(Records for locating words and elements)
• • • • • • •
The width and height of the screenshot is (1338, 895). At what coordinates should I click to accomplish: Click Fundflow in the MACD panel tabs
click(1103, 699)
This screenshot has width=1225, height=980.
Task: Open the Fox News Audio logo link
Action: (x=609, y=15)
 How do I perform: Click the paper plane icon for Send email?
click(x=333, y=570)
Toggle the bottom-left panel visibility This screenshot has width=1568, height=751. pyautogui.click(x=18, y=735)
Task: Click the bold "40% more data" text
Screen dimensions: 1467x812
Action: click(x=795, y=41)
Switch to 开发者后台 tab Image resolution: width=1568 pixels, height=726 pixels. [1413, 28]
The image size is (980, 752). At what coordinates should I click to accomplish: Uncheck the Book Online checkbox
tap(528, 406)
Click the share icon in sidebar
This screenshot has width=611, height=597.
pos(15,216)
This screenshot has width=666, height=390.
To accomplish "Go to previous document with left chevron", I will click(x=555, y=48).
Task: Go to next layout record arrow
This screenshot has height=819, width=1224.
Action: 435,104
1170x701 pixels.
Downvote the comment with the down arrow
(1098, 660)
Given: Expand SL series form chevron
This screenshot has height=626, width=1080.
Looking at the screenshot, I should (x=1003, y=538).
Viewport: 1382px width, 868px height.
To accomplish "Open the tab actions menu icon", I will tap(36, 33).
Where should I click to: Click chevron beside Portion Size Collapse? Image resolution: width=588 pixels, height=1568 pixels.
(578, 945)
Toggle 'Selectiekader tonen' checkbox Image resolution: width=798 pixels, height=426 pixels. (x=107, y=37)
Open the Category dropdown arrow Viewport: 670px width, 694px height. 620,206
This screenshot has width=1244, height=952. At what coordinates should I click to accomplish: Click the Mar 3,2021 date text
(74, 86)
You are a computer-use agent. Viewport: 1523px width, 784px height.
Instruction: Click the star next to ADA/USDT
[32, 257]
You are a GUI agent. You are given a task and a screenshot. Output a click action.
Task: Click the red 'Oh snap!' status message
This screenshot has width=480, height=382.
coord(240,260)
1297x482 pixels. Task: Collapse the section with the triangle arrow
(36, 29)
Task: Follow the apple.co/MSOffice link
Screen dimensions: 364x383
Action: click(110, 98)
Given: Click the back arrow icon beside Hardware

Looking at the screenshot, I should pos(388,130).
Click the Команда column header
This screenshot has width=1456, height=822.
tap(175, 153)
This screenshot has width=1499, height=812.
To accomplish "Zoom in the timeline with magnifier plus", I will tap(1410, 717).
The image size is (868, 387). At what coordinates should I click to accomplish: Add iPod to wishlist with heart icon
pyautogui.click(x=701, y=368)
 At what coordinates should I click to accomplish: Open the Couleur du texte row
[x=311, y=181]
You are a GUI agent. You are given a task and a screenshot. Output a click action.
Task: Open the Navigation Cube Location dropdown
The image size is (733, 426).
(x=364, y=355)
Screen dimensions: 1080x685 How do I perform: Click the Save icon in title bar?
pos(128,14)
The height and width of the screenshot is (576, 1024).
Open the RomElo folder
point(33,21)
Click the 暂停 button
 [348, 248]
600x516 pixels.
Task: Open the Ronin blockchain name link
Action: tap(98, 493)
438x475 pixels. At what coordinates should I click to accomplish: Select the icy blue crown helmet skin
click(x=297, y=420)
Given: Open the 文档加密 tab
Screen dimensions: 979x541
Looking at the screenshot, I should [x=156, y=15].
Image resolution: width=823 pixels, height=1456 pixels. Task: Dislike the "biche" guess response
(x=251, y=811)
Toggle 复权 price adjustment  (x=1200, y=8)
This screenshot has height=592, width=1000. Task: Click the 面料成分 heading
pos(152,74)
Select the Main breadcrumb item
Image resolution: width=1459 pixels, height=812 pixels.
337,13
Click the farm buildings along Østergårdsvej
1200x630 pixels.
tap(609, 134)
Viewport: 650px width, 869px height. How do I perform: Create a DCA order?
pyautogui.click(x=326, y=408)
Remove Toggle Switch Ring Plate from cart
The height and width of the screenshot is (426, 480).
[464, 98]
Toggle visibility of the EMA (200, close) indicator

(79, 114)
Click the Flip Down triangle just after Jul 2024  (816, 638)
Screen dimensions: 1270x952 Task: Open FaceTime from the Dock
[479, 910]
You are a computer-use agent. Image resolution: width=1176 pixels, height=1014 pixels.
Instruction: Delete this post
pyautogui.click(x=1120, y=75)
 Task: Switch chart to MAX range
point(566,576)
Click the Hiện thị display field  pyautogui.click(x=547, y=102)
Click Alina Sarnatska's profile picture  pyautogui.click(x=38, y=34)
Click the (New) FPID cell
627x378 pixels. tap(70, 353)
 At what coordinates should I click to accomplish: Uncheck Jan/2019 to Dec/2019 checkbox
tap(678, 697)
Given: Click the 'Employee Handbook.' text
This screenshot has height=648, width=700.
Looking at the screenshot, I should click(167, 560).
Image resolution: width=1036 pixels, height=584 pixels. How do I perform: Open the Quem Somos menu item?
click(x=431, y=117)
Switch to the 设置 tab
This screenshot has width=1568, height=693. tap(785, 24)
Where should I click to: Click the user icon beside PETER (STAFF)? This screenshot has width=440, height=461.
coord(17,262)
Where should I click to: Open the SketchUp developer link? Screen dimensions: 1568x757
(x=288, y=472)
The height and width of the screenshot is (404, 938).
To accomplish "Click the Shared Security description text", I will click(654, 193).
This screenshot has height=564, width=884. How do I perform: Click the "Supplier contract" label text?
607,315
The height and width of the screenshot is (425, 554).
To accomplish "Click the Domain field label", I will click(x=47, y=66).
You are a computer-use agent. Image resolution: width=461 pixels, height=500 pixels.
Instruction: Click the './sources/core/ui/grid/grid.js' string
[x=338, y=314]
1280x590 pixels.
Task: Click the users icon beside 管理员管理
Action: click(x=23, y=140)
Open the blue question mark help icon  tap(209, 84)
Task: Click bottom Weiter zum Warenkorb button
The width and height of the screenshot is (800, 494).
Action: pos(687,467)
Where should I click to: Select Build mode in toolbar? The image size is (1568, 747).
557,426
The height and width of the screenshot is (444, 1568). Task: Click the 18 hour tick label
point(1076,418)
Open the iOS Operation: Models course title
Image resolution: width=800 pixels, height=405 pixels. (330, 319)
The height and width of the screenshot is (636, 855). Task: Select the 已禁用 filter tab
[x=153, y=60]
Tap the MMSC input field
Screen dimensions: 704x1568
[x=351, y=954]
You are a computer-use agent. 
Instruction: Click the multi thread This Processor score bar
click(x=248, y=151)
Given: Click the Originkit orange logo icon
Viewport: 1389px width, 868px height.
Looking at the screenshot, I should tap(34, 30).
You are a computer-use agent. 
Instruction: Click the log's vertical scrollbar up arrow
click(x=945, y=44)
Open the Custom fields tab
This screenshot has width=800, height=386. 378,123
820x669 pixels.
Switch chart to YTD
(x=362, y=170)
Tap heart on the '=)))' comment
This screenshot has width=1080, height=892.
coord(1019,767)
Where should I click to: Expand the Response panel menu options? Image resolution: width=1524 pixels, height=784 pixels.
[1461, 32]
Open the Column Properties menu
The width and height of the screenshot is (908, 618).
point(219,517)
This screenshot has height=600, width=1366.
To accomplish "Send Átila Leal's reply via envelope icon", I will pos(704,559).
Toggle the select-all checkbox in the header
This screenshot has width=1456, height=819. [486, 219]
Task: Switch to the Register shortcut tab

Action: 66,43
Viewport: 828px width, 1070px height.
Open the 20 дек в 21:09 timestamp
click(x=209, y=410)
• • • • • • •
▶ _INSTRUCTIONS TO FOLLOW_:
Please print the listing above again, line for line and without any changes.

▶ _WRITTEN SOLUTION_:
The width and height of the screenshot is (1338, 895). At what coordinates should I click to accomplish: Click Fundflow in the MACD panel tabs
click(1103, 699)
This screenshot has width=1225, height=980.
Task: Open the Fox News Audio logo link
Action: (x=609, y=15)
 How do I perform: Click the paper plane icon for Send email?
click(x=333, y=570)
Toggle the bottom-left panel visibility This screenshot has width=1568, height=751. pyautogui.click(x=18, y=735)
Task: Click the bold "40% more data" text
Screen dimensions: 1467x812
Action: click(x=795, y=41)
Switch to 开发者后台 tab Image resolution: width=1568 pixels, height=726 pixels. [1413, 28]
The image size is (980, 752). At what coordinates should I click to accomplish: Uncheck the Book Online checkbox
tap(528, 406)
Click the share icon in sidebar
This screenshot has width=611, height=597.
pos(15,216)
This screenshot has width=666, height=390.
To accomplish "Go to previous document with left chevron", I will click(x=555, y=48).
Task: Go to next layout record arrow
This screenshot has height=819, width=1224.
Action: 435,104
1170x701 pixels.
Downvote the comment with the down arrow
(1098, 660)
Given: Expand SL series form chevron
This screenshot has height=626, width=1080.
Looking at the screenshot, I should (x=1003, y=538).
Viewport: 1382px width, 868px height.
To accomplish "Open the tab actions menu icon", I will tap(36, 33).
Where should I click to: Click chevron beside Portion Size Collapse? Image resolution: width=588 pixels, height=1568 pixels.
(578, 945)
Toggle 'Selectiekader tonen' checkbox Image resolution: width=798 pixels, height=426 pixels. (x=107, y=37)
Open the Category dropdown arrow Viewport: 670px width, 694px height. 620,206
This screenshot has width=1244, height=952. At what coordinates should I click to accomplish: Click the Mar 3,2021 date text
(74, 86)
You are a computer-use agent. Viewport: 1523px width, 784px height.
Instruction: Click the star next to ADA/USDT
[32, 257]
You are a GUI agent. You are given a task and a screenshot. Output a click action.
Task: Click the red 'Oh snap!' status message
This screenshot has width=480, height=382.
coord(240,260)
1297x482 pixels. Task: Collapse the section with the triangle arrow
(36, 29)
Task: Follow the apple.co/MSOffice link
Screen dimensions: 364x383
Action: click(110, 98)
Given: Click the back arrow icon beside Hardware

Looking at the screenshot, I should pos(388,130).
Click the Команда column header
This screenshot has width=1456, height=822.
tap(175, 153)
This screenshot has width=1499, height=812.
To accomplish "Zoom in the timeline with magnifier plus", I will tap(1410, 717).
The image size is (868, 387). At what coordinates should I click to accomplish: Add iPod to wishlist with heart icon
pyautogui.click(x=701, y=368)
 At what coordinates should I click to accomplish: Open the Couleur du texte row
[x=311, y=181]
You are a GUI agent. You are given a task and a screenshot. Output a click action.
Task: Open the Navigation Cube Location dropdown
The image size is (733, 426).
(x=364, y=355)
Screen dimensions: 1080x685 How do I perform: Click the Save icon in title bar?
pos(128,14)
The height and width of the screenshot is (576, 1024).
Open the RomElo folder
point(33,21)
Click the 暂停 button
 [348, 248]
600x516 pixels.
Task: Open the Ronin blockchain name link
Action: tap(98, 493)
438x475 pixels. At what coordinates should I click to accomplish: Select the icy blue crown helmet skin
click(x=297, y=420)
Given: Open the 文档加密 tab
Screen dimensions: 979x541
Looking at the screenshot, I should [x=156, y=15].
Image resolution: width=823 pixels, height=1456 pixels. Task: Dislike the "biche" guess response
(x=251, y=811)
Toggle 复权 price adjustment  (x=1200, y=8)
This screenshot has height=592, width=1000. Task: Click the 面料成分 heading
pos(152,74)
Select the Main breadcrumb item
Image resolution: width=1459 pixels, height=812 pixels.
337,13
Click the farm buildings along Østergårdsvej
1200x630 pixels.
tap(609, 134)
Viewport: 650px width, 869px height. How do I perform: Create a DCA order?
pyautogui.click(x=326, y=408)
Remove Toggle Switch Ring Plate from cart
The height and width of the screenshot is (426, 480).
[464, 98]
Toggle visibility of the EMA (200, close) indicator

(79, 114)
Click the Flip Down triangle just after Jul 2024  (816, 638)
Screen dimensions: 1270x952 Task: Open FaceTime from the Dock
[479, 910]
You are a computer-use agent. Image resolution: width=1176 pixels, height=1014 pixels.
Instruction: Delete this post
pyautogui.click(x=1120, y=75)
 Task: Switch chart to MAX range
point(566,576)
Click the Hiện thị display field  pyautogui.click(x=547, y=102)
Click Alina Sarnatska's profile picture  pyautogui.click(x=38, y=34)
Click the (New) FPID cell
627x378 pixels. tap(70, 353)
 At what coordinates should I click to accomplish: Uncheck Jan/2019 to Dec/2019 checkbox
tap(678, 697)
Given: Click the 'Employee Handbook.' text
This screenshot has height=648, width=700.
Looking at the screenshot, I should click(167, 560).
Image resolution: width=1036 pixels, height=584 pixels. How do I perform: Open the Quem Somos menu item?
click(x=431, y=117)
Switch to the 设置 tab
This screenshot has width=1568, height=693. tap(785, 24)
Where should I click to: Click the user icon beside PETER (STAFF)? This screenshot has width=440, height=461.
coord(17,262)
Where should I click to: Open the SketchUp developer link? Screen dimensions: 1568x757
(x=288, y=472)
The height and width of the screenshot is (404, 938).
To accomplish "Click the Shared Security description text", I will click(654, 193).
This screenshot has height=564, width=884. How do I perform: Click the "Supplier contract" label text?
607,315
The height and width of the screenshot is (425, 554).
To accomplish "Click the Domain field label", I will click(x=47, y=66).
You are a computer-use agent. Image resolution: width=461 pixels, height=500 pixels.
Instruction: Click the './sources/core/ui/grid/grid.js' string
[x=338, y=314]
1280x590 pixels.
Task: Click the users icon beside 管理员管理
Action: click(x=23, y=140)
Open the blue question mark help icon  tap(209, 84)
Task: Click bottom Weiter zum Warenkorb button
The width and height of the screenshot is (800, 494).
Action: pos(687,467)
Where should I click to: Select Build mode in toolbar? The image size is (1568, 747).
557,426
The height and width of the screenshot is (444, 1568). Task: Click the 18 hour tick label
point(1076,418)
Open the iOS Operation: Models course title
Image resolution: width=800 pixels, height=405 pixels. (330, 319)
The height and width of the screenshot is (636, 855). Task: Select the 已禁用 filter tab
[x=153, y=60]
Tap the MMSC input field
Screen dimensions: 704x1568
[x=351, y=954]
You are a computer-use agent. 
Instruction: Click the multi thread This Processor score bar
click(x=248, y=151)
Given: Click the Originkit orange logo icon
Viewport: 1389px width, 868px height.
Looking at the screenshot, I should tap(34, 30).
You are a computer-use agent. 
Instruction: Click the log's vertical scrollbar up arrow
click(x=945, y=44)
Open the Custom fields tab
This screenshot has width=800, height=386. 378,123
820x669 pixels.
Switch chart to YTD
(x=362, y=170)
Tap heart on the '=)))' comment
This screenshot has width=1080, height=892.
coord(1019,767)
Where should I click to: Expand the Response panel menu options? Image resolution: width=1524 pixels, height=784 pixels.
[1461, 32]
Open the Column Properties menu
The width and height of the screenshot is (908, 618).
point(219,517)
This screenshot has height=600, width=1366.
To accomplish "Send Átila Leal's reply via envelope icon", I will pos(704,559).
Toggle the select-all checkbox in the header
This screenshot has width=1456, height=819. [486, 219]
Task: Switch to the Register shortcut tab

Action: 66,43
Viewport: 828px width, 1070px height.
Open the 20 дек в 21:09 timestamp
click(x=209, y=410)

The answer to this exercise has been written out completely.